Longnecker now had time to return to his main worry -- whether he
could hold his new first pilot's job. Yesterday the CO had told him,
"Any pilot who fails to keep tight formation on this mission will
be a co-pilot the day after tomorrow." "Now," reflected Longnecker,
"I have my big opportunity to prove I can handle a plane of my own,
and here I am all alone and probably going to get in much later than
the others. That is, if I make it at all."

 

 

Pilot Kenton D. McFarland, a 31-mission veteran of the Circus, was trying
to bring Liberty Lad home with a No. 3 engine "sick" from a flak hit.
He called his flight engineer, John J. Hayes: "The wing tanks ought to be
plenty low. Let's begin transferring gas from the bomb bay tanks." Hayes
reported, "I can't pump into Number One or Number Two. The fuel lines
are cut or clogged."

 

 

McFarland was confronted with the imminent failure of two engines,
both on the same side, On the other wing, No. 3 was in bad shape.
He wondered whether to turn back while he still had power, and bail out to
become a POW, or take a chance and continue out over the Mediterranean,
where bailing out was usually fatal. He decided he did not want to be
a prisoner of war.
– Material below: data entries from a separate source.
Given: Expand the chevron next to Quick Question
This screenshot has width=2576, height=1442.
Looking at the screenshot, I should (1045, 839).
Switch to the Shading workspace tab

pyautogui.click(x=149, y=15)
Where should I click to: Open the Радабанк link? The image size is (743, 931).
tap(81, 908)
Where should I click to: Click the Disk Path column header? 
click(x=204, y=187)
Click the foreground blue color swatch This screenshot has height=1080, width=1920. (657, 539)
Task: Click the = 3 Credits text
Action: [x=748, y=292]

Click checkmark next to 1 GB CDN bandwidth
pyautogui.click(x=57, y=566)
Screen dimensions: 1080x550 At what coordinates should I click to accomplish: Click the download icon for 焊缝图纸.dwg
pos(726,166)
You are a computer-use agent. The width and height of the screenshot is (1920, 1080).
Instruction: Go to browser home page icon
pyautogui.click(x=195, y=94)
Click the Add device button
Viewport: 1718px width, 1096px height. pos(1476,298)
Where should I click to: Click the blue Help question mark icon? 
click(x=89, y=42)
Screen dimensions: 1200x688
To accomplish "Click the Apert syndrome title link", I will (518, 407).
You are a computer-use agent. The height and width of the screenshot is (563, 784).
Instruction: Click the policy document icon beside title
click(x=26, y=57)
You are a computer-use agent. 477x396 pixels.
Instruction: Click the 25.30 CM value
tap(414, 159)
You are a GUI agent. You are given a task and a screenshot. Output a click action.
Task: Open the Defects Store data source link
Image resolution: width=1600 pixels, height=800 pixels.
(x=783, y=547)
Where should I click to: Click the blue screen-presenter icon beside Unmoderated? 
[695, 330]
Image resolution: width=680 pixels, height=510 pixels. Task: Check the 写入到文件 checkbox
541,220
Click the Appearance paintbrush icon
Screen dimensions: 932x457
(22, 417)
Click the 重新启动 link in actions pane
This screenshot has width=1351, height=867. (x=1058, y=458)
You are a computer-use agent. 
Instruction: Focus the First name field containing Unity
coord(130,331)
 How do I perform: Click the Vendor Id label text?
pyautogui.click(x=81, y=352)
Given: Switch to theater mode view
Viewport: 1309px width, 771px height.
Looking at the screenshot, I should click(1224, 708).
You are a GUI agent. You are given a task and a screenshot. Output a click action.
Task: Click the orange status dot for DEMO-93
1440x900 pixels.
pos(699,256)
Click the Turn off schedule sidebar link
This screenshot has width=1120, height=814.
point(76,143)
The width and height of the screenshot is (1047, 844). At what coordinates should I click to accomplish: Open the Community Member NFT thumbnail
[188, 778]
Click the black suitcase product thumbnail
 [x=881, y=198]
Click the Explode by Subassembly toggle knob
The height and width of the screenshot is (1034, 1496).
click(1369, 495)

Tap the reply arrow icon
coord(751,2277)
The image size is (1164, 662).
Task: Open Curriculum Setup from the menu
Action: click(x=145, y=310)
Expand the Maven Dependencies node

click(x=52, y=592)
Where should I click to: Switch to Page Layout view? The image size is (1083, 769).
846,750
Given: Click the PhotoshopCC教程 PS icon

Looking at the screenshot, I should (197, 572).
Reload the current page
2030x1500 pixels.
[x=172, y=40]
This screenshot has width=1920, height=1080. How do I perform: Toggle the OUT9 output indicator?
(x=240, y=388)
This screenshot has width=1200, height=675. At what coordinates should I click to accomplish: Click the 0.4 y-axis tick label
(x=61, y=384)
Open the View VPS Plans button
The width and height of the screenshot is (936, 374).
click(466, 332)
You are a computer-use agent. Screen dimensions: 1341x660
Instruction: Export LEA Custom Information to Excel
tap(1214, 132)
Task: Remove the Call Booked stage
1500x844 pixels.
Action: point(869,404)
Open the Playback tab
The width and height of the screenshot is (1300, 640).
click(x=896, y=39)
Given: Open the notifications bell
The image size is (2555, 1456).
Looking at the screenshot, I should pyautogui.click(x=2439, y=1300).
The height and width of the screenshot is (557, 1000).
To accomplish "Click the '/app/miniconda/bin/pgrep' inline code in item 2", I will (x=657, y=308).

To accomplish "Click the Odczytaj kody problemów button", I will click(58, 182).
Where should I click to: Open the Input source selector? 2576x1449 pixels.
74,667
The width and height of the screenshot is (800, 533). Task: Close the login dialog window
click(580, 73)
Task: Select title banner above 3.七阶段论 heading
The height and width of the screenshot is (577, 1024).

He would try to make it to base.

 

 

McFarland's reasoning was bolstered by the presence beside him of the
pilot with the most combat experience of any man in the air at the battle
of Ploesti, Flight Officer Henry A. Podgurski, an American transferee
from the Royal Canadian Air Forces. Podgurski had flown 127 raids with
the R.C.A.F. He did not like the Liberator because the book said you
should not try to fly it upside down.

 

 

The No. 1 engine in Liberty Lad sputtered out. Podgurski feathered it
and he and McFarland pressed more heavily on the left rudder pedals to
hold on course. The distorted rudder position dragged Liberty Lad out
of the formation into a slow and steady descent. The pilots dared not
waggle their wings to signal distress lest they lose airworthiness.
They watched the formation disappear ahead.

 

 

Fifteen minutes later No. 2 engine went dry and out. McFarland and
Podgurski stiffened their legs on the left rudders to keep the ship
in the air and pushed the throttle on the two remaining left-wing
engines. They were alone at sea, 500 miles from base. Liberty Lad kept
on sinking. All the pull was on the left side, and to counteract that,
the twin tail rudders were swung left twenty degrees, as far as they
would go, and held there only by the pilots' constant pedal pressure.
If McFarland and Podgurski eased off their strained legs for an instant,
Liberty Lad would twist sharply right on the live side. If she should
fall off on the dead side just a fraction too much, airworthiness would
vanish and the plane would fall into the Mediterranean.